C’était à Noël je crois, au milieu des années 1990. Le jeune garçon que j’étais alors rêvait déjà de journalisme, mais peinait à lire les grands quotidiens. Trop de mots compliqués, trop de sigles inconnus, d’infos sous-entendues. L’actualité est un langage qui demande à être déchiffré. On finit donc par m’offrir un livre, un gros recueil de dessins signés d’un nom que je découvrais et qui fleurait bon la culture : Plantu. C’était l’époque de Balladur sur sa chaise à porteurs, de Mitterrand en danseur hip-hop, de Giscard et de son catogan. Des accords d’Oslo aussi, des premières tensions dans les banlieues, de la famine en Somalie. Autant de situations croquées en quelques traits et immédiatement compréhensibles pour un collégien – d’ailleurs assez ahuri d’apprendre que des dessins aussi insolents avaient pu faire la une d’un journal pour les grands ! C’est que Plantu a bien compris qu’un bon croquis vaut mieux qu’un long discours. Avec quelques autres – Cabu, Wolinski, ou Les Guignols de l’info à la télévision –, il a su offrir une éducation politique à plusieurs générations de lecteurs, leur donner à voir le monde dans sa vérité, quitte à la tordre en télescopant deux actualités. Comme ce militant FN, lisant L’Étranger lors du centenaire d’Albert Camus et beuglant : « C’est pas dans l’air du temps ! » Ou cette saillie de François Fillon lors des primaires de 2016, s’exclamant en pleine affaire Nabilla : « Moi, vouloir nuire à Sarko ? Non mais allô quoi ?!! »

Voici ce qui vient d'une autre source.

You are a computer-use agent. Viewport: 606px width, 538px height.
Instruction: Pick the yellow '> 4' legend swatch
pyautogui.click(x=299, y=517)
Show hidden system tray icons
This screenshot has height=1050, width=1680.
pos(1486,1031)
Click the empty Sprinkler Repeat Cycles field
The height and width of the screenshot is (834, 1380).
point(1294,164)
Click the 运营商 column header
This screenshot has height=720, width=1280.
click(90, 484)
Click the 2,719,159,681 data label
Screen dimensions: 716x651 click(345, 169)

Voilà près d’un demi-siècle maintenant que le caricaturiste le plus célèbre de France promène sur le monde son regard azur d’éternel ado, tour à tour inquiet, goguenard, indigné, vengeur. Lui qui rêvait de dessiner des petits mickeys, comme ses idoles Reiser et Hergé, s’est inventé sa propre souris, témoin silencieux du monde tel qu’il ne va pas. Mais Plantu, lui, ne se tait pas. Depuis son tout premier dessin dans Le Monde en 1972 – la fameuse colombe, s’interrogeant sur une possible paix au Vietnam – jusqu’à l’aventure Cartooning for Peace, il a fait de son crayon une arme contre l’intolérance, la bêtise, les trahisons des clercs. Son nom peut bien s’afficher tous les soirs à la une, il ne s’est pas pour autant rangé du côté des puissants – et ce n’est pas l’exposition que lui consacre la Bibliothèque nationale de France, à partir du 20 mars, qui ferait gonfler son ego ! L’occasion était belle, en revanche, de revisiter en sa compagnie cinquante ans de vie politique, et son petit théâtre du quotidien dont il a rendu les personnages familiers à chacun. Le temps d’un numéro, Plantu a accepté de nous ouvrir ses archives, y compris les plus polémiques. Et de revenir, en creux, sur son idée du dessin de presse, cet espace de liberté de quelques centimètres carrés, encore aujourd’hui menacé.